Mesjid Djami yang dibangun pada tahun 1604 oleh sebagian masyarakat Luwu dinyatakan
sebagai pusat Palopo. Sekitar empat puluh depa dari Mesjid Djami dibangun pasar
kerajaan, istana kerajaan datu juga berjarak 40 depa dari Mesjid Djami. Jarak
pasar dengan istana datu sekitar 80 depa. Antara ketiga bangunan itu adalah
lapangan atau biasa disebut alun-alun. Patipasaung dua kali beristri, dari
permaisuri yang bernama Petta MatinroE Rijuddah, lahir dua oranh anak yakni
Petta MatinroE ri Gowa dan Petta MatinroE Rabini. Dari permaisurinya yang
bernama Datu Wittoeng, lahir lima anak yakni Opu Peso, Opu Totimo, Opu Mangile
dan Opu Daeng Makulle.
Petta
Matinroe ri Gowa[9]
(Datu ke 15) merupakan anak pertama Patiapasaung yang menggantikannya sebagai
raja. Ia menikah dengan Opu Daeng Masalle dan dianugerahi dua orang anak yaitu
Settiaraja dan Opu Pawelai Luminda. Pada masa pemerintahannya Gowa masih di
bawah pemerintahan Sultan Alauddin yang masih kakeknya sendri. Waktunya lebih
banyak dihabiskan di Gowa membantu penetaan dan perluasan kerajaan kakeknya.
Bantuan yang diberikan berupa kayu ramuan diangkut dari Ussu, Cerekang, Pao, Lelewau,
Kolaka dan Palopo. Karena kegiatan Raja Luwu sering di Gowa, ia pun wafat di Somba
Opu. Setelah ayahnya meninggal, anaknya settiaraja[10] naik tahta (Datu ke 16
dan ke 18) semasa remajanya banyak dihabiskan di Gowa. Settiaraja adalah
seorang panglima perang yang banyak memiliki ilmu-ilmu perang.
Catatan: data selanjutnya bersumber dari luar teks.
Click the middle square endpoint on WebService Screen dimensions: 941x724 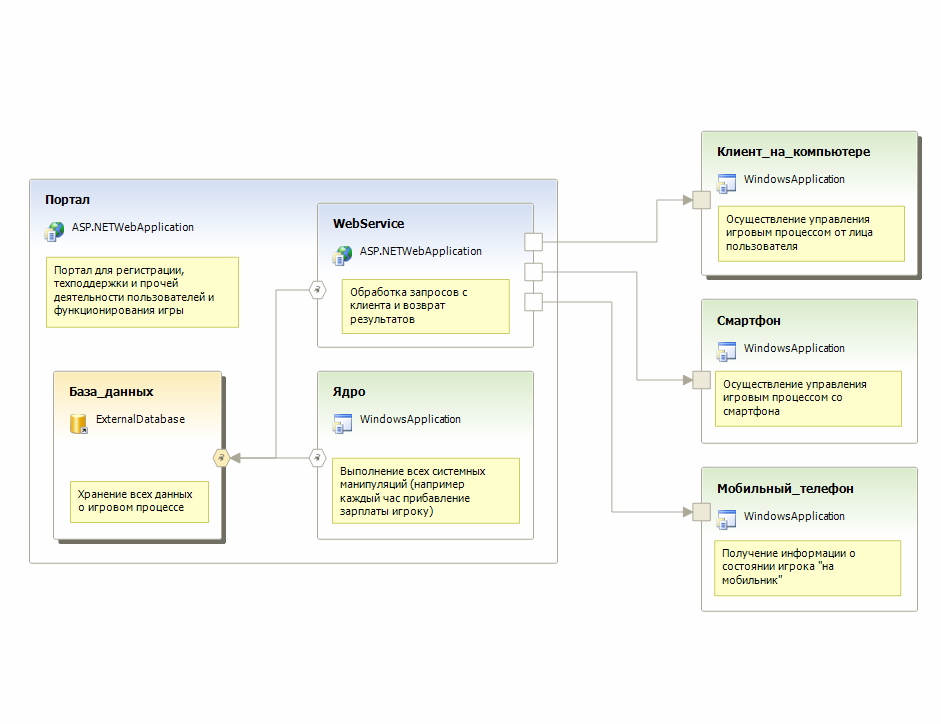coord(533,272)
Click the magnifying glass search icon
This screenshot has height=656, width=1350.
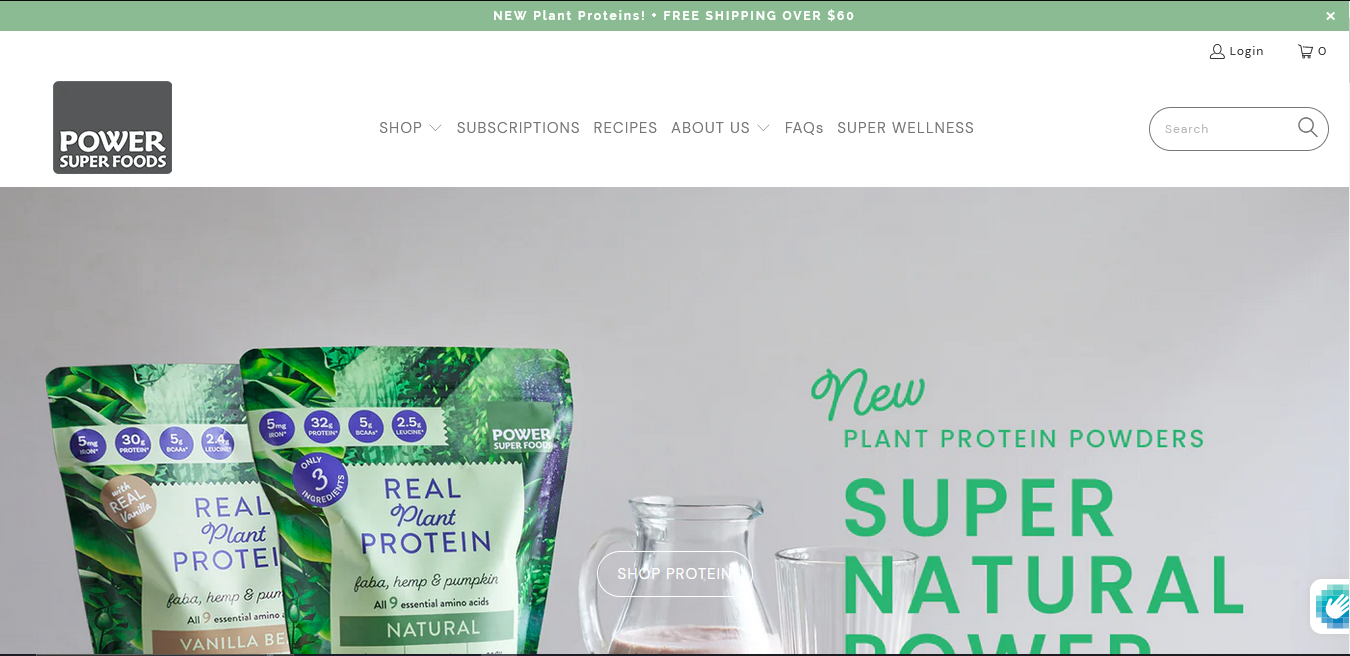coord(1307,127)
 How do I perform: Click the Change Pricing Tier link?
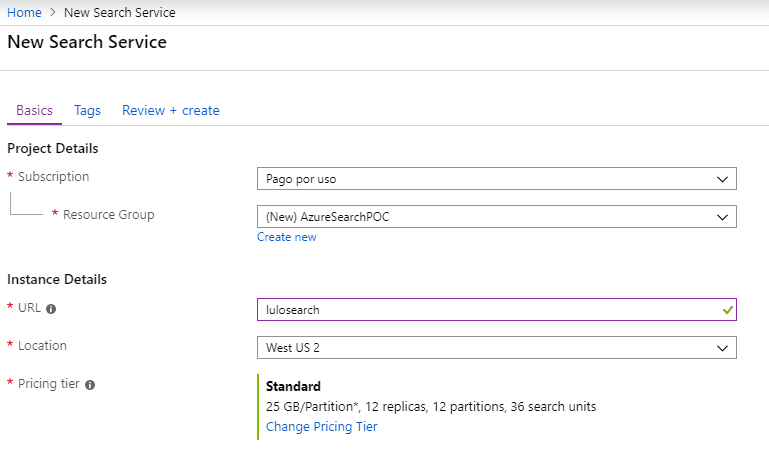(x=322, y=427)
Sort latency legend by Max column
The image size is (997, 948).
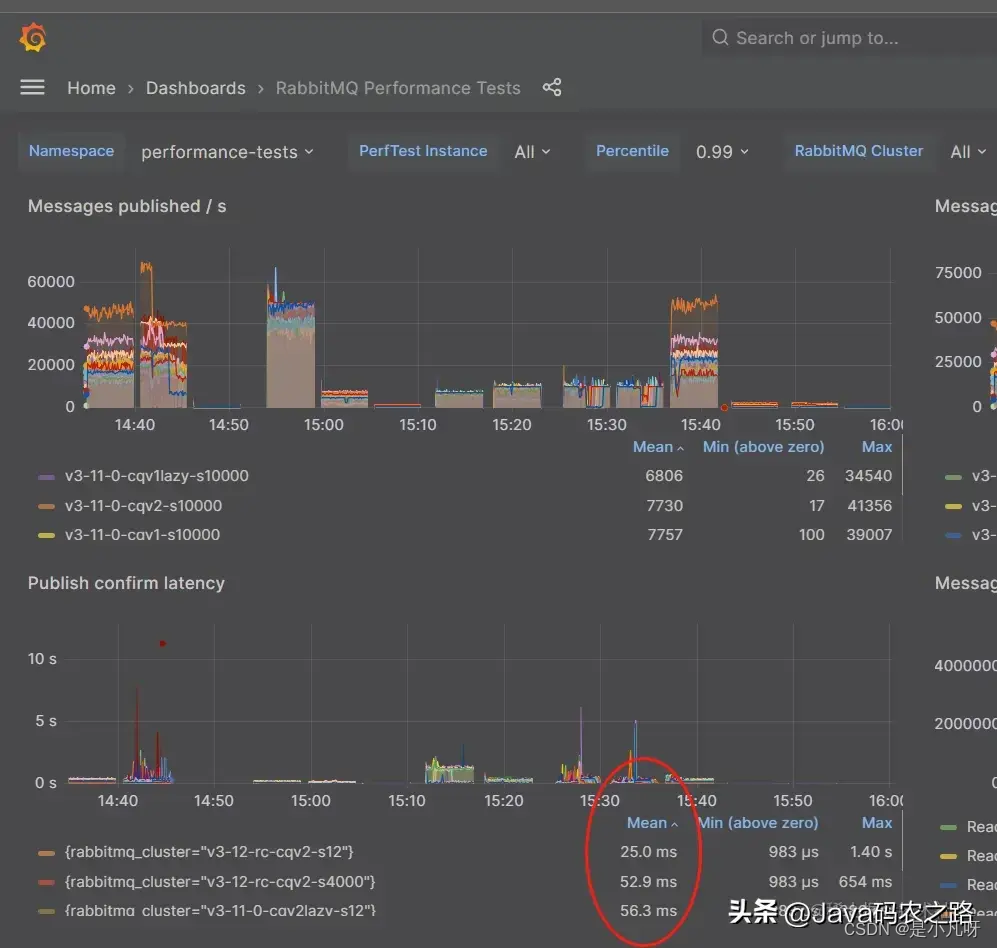[876, 822]
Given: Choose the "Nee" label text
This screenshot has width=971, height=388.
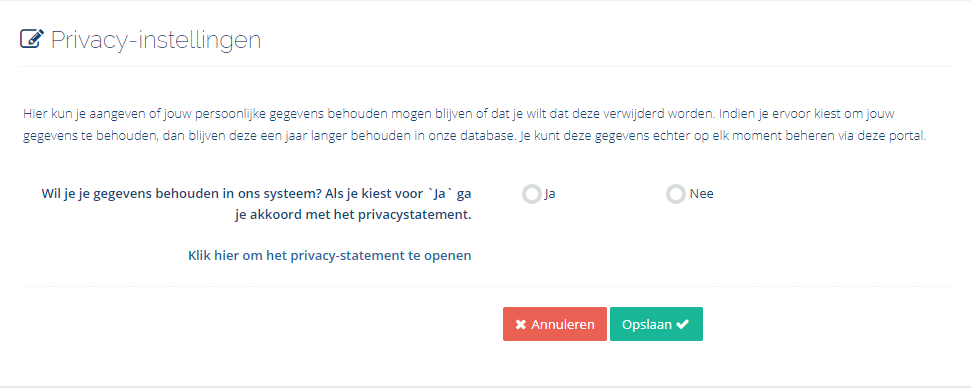Looking at the screenshot, I should (x=702, y=194).
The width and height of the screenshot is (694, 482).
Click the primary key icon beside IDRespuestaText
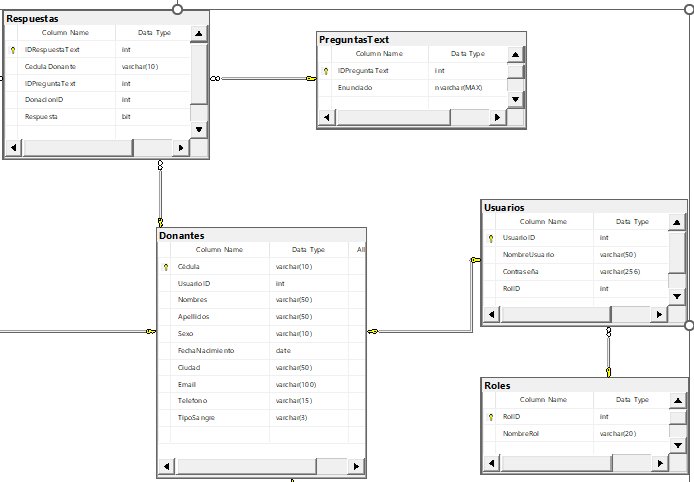[x=13, y=49]
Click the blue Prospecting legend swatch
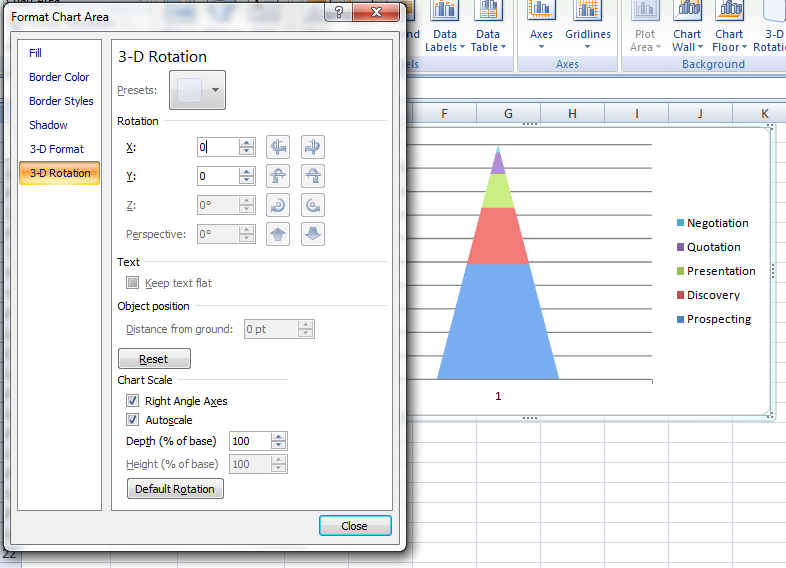Screen dimensions: 786x568 [681, 320]
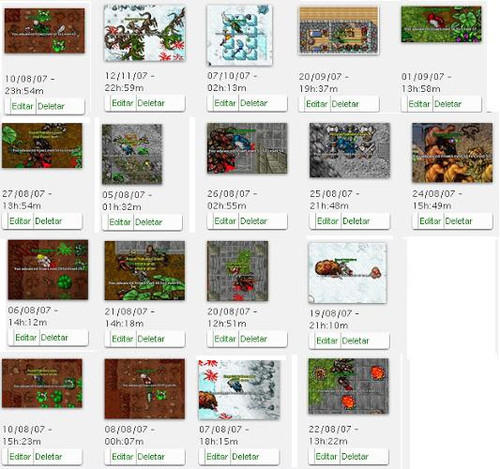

Sejak memerintah
menjadi Datu Luwu, ia pun mengikuti kebiasaa ayahnya yang lebih banyak
menghasbiskan waktunya di Gowa. Karena kurangnya waktu di Luwu, maka
musuh-musuhnya di Ware berpeluang untuk melakukan kudeta kerajaan. Settiaraja tidak
sadar bahwa sepupunya yakni Petta matinroE ri Polka berambisi untuk menjadi Datu Luwu. Sebulan
meninggalkan Luwu, Settiaraja dihianati oleh sepupunya. Ia dan semua pejabat
kerajaan meninggalkan istana dan pergi Gowa.
Akhirnya
Petta MatinroE ri Polka (Datu ke 17) naik tahta secara diam-diam dari hasil
kudeta yang dilakukan pada Settiaraja sewaktu settiaraja pergi ke Gowa untuk
membantu Sultan Hasanuddin melawan Belanda. Dan untuk kedua kalinya Settiaraja naik
tahta setelah merebut kembali kerajaan dari tangan raja sebelumnya. Settiaraja
menikah dengan keluarga Opu Datu[11] dari perkawinan tersebut
lahir dua orang anak bernama Patipatau Topalaguna Opu Toleba[12] dan Etenriummu[13]. Semasa pemerintahannya ia
meneruskankan pembangunan kota Palopo, mesjid raya dan membangun makam Lokkoe yang
berbentuk piramid untuk makam raja-raja Luwu dipiggir kota Palopo (Moh. Sanusi,
1962,56-57). Topaguna (Datu ke 19) yang tidak lain adalah putra sulung Raja
Settiaraja menjadi raja, pada saat ia naik tahta usianya sudah tua. Ia menikah
dengan Datu Tanete, mereka mempunyai seorang putri bernama Batari Tungke. Pada
masa pemerintahannya luwu kembali makmur dan dihormati. Hal ini menyebabkan
banyak bangsawan Bone, Wajo dan Soppeng datang ke Luwu untuk berdagang. Batari
tungke[14] (Datu ke 20). Baginda
bersuamikan Patta MatinroE ri Suppa. Dari hasil perkawinannya lahir dua orang
anaknya yaitu We Tenrilelang[15] dan Latenrioddang[16]. Beliau gugur dalam
pertempuran antara Bone dan Wajo, ketika itu Wajo tampil melawan Belanda yang
dibantu oleh Bone, Luwu membantu Bone dalam peperangan itu. We Tenrileleang
diangkat menjadi Arung panca. Suatu daerah dekat Tanete Barru, maka darah
keturunan Luwu telah sampai ke kerajaan tepi barat selat Makassar, yakni di Suppa
sampai Tanete (Risal A. Latif, 2007;26).
Batari
Tojang[17] (Datu ke 21). Baginda
Batari Tojang adalah raja perempuan sangat terkenal dalam sejarah raja-raja Sulawesi
Selatan, karena beliau pernah mempunyai tiga kerajaan sekaligus. Datu di Luwu, Mangkau
(raja) di Bone, dan Datu di Soppeng. Karena ia ingin mempunyai keturunan makam
baginda 7 kali bersuami akan tetapi sampai mangkatnya dia tidak memiliki
keturunan. We Tenrileleang(Datu ke 22 dan ke 24), ia merupakan putri Batari Tungke.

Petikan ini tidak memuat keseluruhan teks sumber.